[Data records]
═══

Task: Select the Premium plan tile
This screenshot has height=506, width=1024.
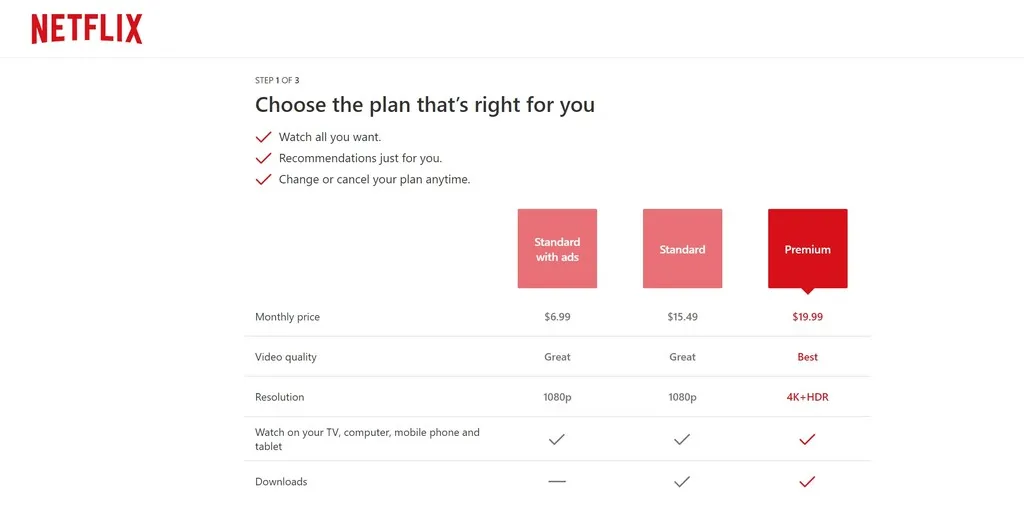Action: [808, 249]
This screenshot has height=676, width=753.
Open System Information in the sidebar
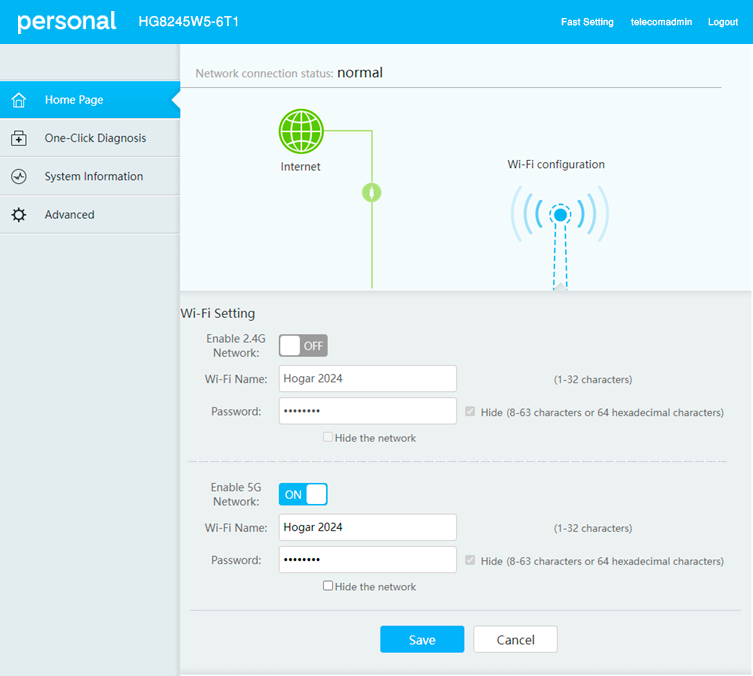click(93, 177)
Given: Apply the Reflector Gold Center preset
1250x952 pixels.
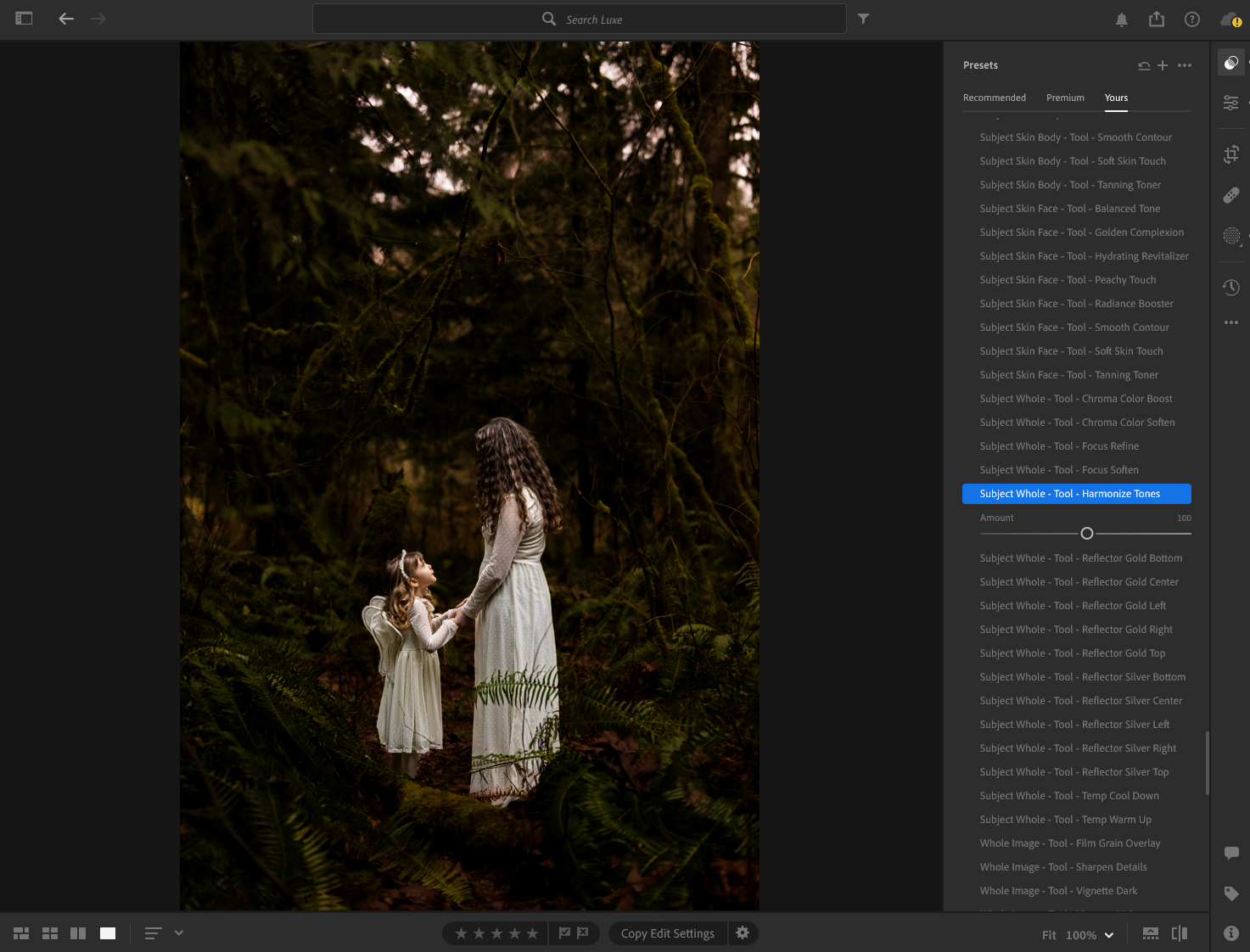Looking at the screenshot, I should (x=1079, y=582).
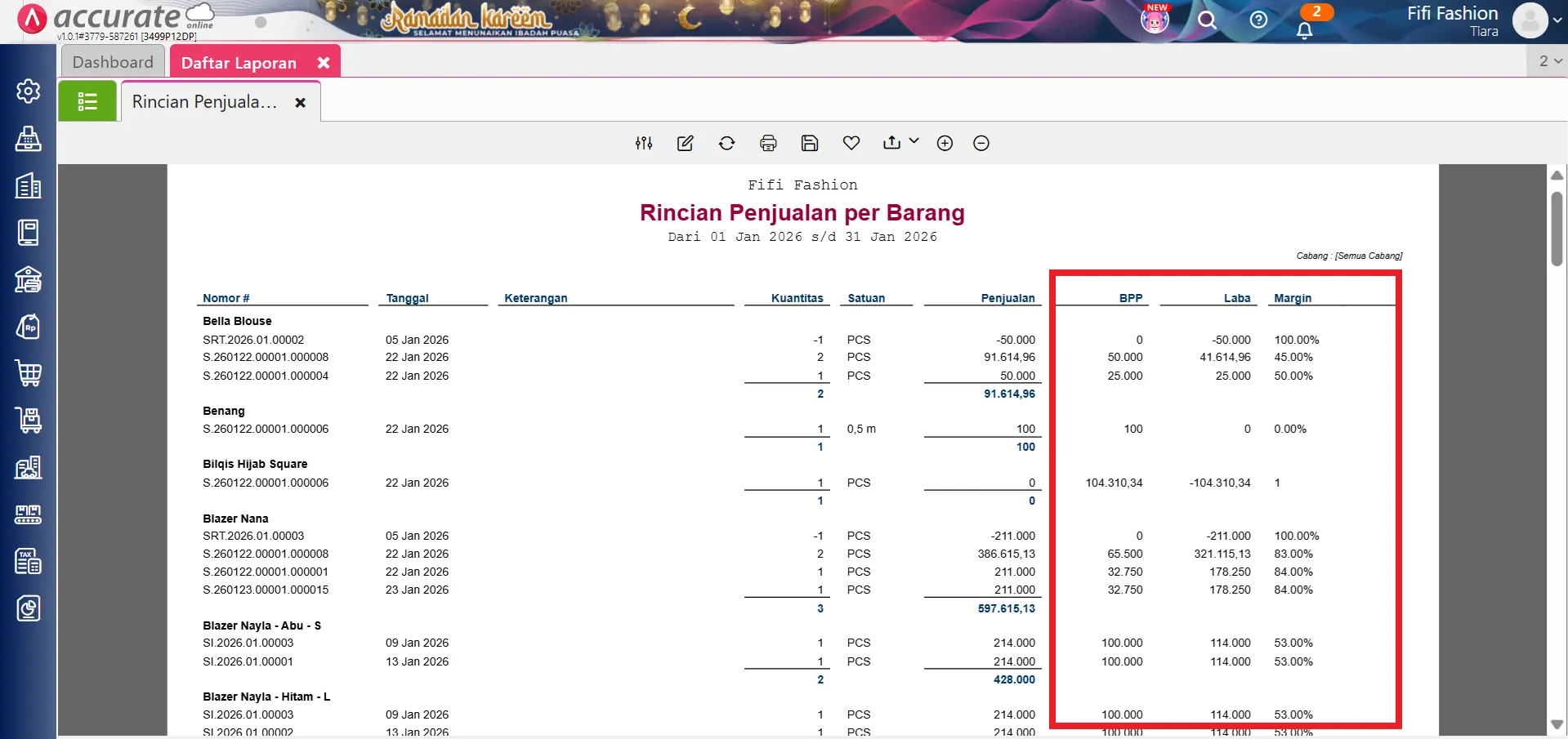Image resolution: width=1568 pixels, height=739 pixels.
Task: Expand the open tabs counter dropdown
Action: point(1549,61)
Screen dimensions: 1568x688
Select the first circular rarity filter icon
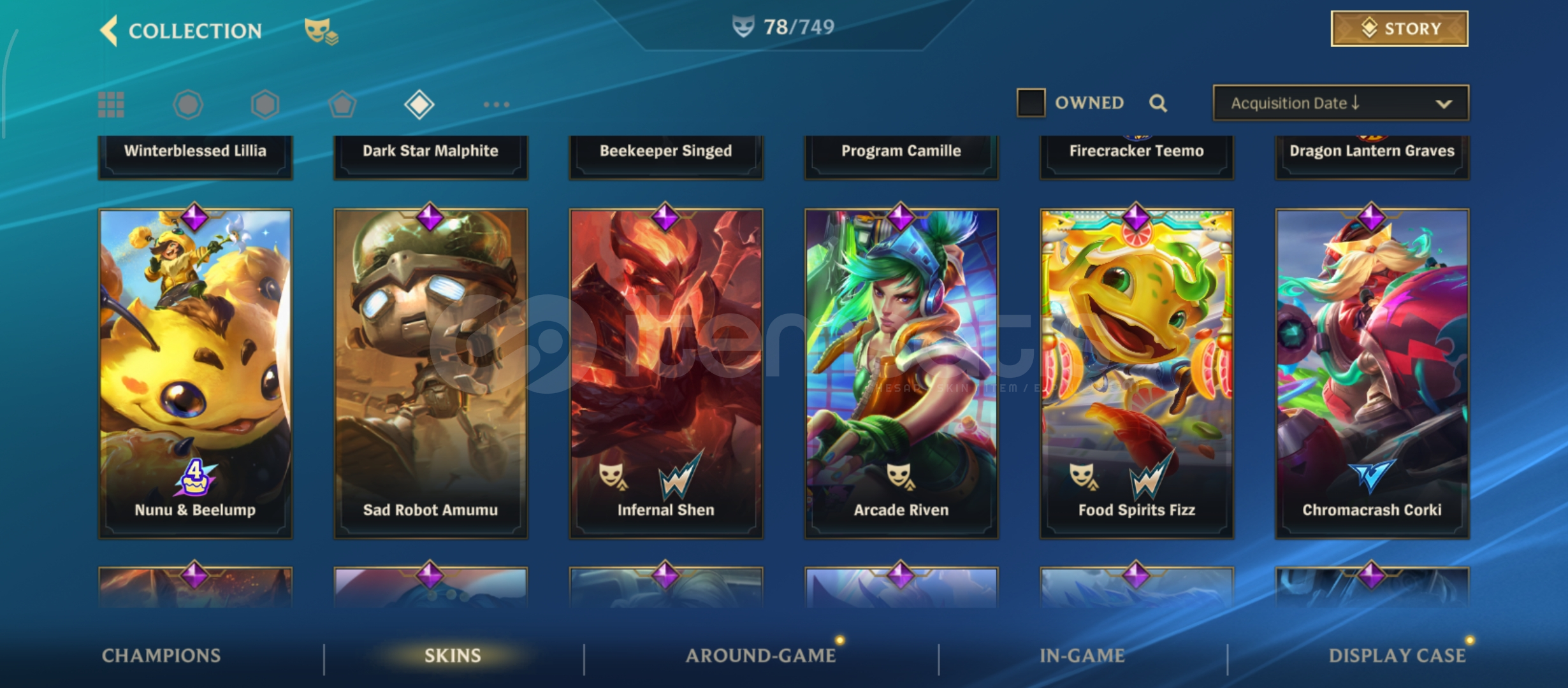pos(188,104)
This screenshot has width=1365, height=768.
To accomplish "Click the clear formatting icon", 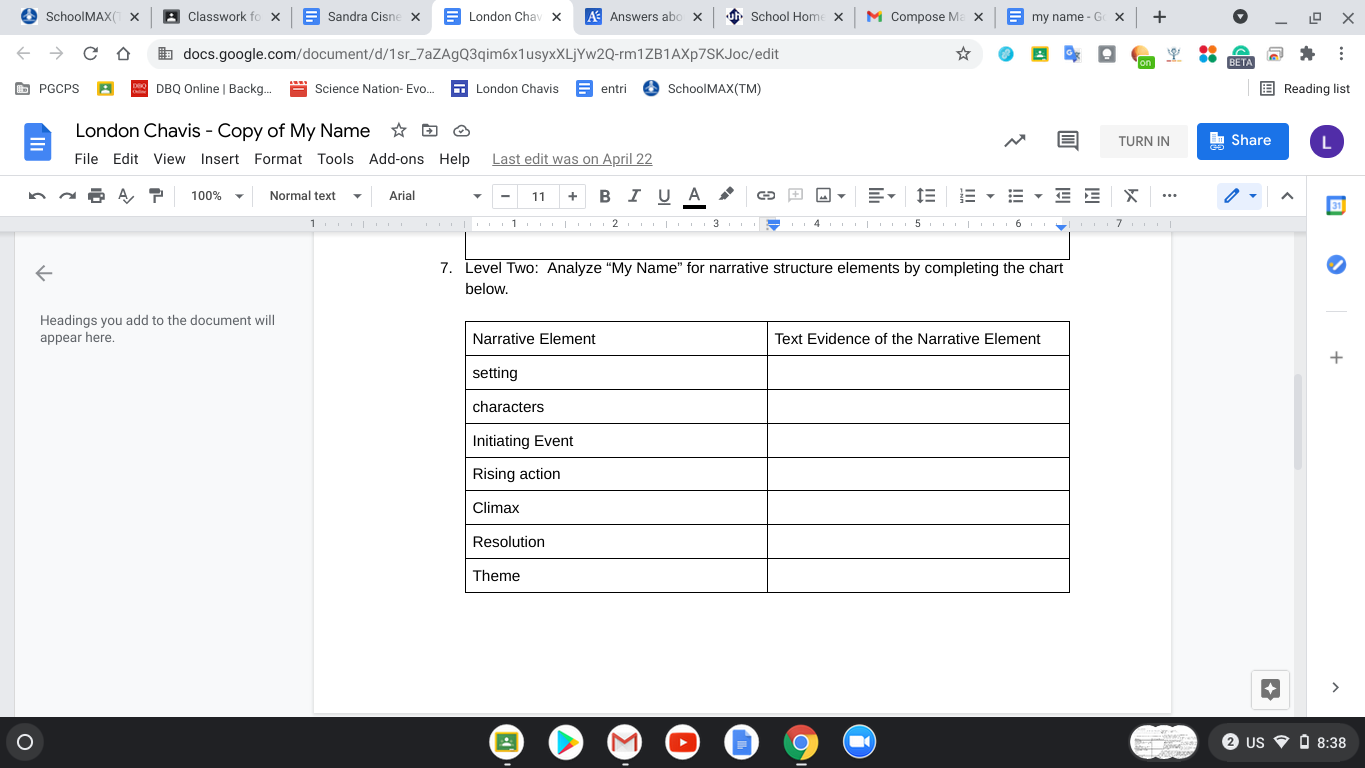I will pos(1131,196).
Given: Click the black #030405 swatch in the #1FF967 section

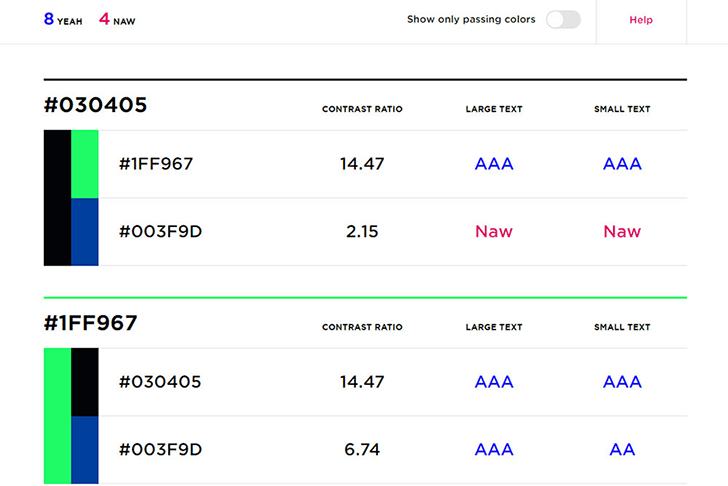Looking at the screenshot, I should 85,382.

═══

WHAT THE EXERCISE ASKS: Put the lines of the records, from the line containing "Given: Click the" through the end of the records, into a numbered list. Skip blank lines and leave out the pictures.

TASK ANSWER:
1. Given: Click the black #030405 swatch in the #1FF967 section
2. Looking at the screenshot, I should 85,382.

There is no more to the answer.